Lars, die wegens ernstige gedragsproblemen anderhalf jaar in een instelling woonde, is terug in zijn geboortestad Amsterdam. Hij woont acht maanden bij een begeleid wonen groep. Dan komt zijn achttiende verjaardag in zicht. De gemeente heeft een flat voor hem klaarstaan. Tijd om op eigen benen te leren staan, vindt men. Zijn moeder ziet alles met lede ogen aan.

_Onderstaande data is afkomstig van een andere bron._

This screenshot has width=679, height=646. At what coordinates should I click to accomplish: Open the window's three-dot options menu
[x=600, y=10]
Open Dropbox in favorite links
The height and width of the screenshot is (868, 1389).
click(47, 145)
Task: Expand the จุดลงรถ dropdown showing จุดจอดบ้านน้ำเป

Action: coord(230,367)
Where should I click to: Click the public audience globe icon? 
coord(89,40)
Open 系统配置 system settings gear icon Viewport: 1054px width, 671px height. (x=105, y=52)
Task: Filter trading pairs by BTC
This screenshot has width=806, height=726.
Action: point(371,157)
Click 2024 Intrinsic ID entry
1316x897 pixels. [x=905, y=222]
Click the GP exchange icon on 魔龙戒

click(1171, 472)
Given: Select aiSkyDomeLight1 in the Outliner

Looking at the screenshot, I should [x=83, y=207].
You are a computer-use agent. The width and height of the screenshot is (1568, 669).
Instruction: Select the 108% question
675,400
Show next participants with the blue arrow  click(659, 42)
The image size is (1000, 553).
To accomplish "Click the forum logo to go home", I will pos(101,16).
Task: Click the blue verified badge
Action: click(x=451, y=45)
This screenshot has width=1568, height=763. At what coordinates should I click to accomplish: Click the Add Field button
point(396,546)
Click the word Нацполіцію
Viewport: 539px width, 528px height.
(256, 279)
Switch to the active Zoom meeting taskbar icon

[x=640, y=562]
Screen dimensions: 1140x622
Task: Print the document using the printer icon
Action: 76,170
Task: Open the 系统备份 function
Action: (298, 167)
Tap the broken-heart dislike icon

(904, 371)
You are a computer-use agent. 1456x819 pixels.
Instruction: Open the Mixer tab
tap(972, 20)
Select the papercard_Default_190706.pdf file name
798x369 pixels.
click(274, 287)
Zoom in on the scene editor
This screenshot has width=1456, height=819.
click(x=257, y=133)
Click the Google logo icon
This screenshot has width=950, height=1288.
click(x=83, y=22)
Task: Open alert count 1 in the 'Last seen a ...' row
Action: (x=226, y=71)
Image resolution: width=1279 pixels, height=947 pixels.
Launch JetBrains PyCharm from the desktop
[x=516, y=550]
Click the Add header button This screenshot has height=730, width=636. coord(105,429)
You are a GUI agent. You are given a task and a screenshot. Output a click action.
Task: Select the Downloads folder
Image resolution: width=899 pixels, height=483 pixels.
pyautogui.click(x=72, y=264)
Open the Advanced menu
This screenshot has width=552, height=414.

Lars woont nu twee weken ‘op kamers’. Toch staat hij door de week nog regelmatig voor de deur. Zowel overdag als ‘s nachts. Want ‘anders moet hij helemaal naar daar’ zoals hij het zelf omschrijft. Hij vertelt niet veel over zijn flatje. Koken doet hij er in ieder geval nooit. Waar hij van leeft, is me een raadsel. Zijn medebewoner heeft hij ook nog nooit ontmoet. “Die is er nooit, ma”, antwoordt hij mij als ik hem ernaar vraag.
Privacy
Het zint me niets dat Lars helemaal in zijn uppie woont, tig hoog in een buitenwijk van de stad. Wat zou daar allemaal gebeuren? Dat er camerabewaking is, stelt me enigszins gerust. Al zint Lars dat zelf helemaal niet.
“Het is een inbreuk op mijn privacy,” moppert hij. Waardoor mijn achterdocht nog iets verder wordt aangewakkerd. Gelukkig gebeuren er ook positieve dingen. Wanneer Lars op een middag met zijn jas aan in de kamer staat, zijn Louis Vuitton muts diep over zijn oren getrokken zegt hij: “Ma, ik wil naar school.”
Ik kan mijn oren nauwelijks geloven. “Top plan!” roep ik hem achterna als hij de trap naar beneden afloopt.
Boete
Ondertussen valt het ene proces verbaal na het andere op de mat. In no time liggen er acht stuks. Allemaal voor Lars. Ze zijn voor rijden zonder scooterrijbewijs, het negeren van een stopteken van de politie en voor het rijden op een scooter over het fietspad. Al met al gaat het totaalbedrag richting de duizend euro.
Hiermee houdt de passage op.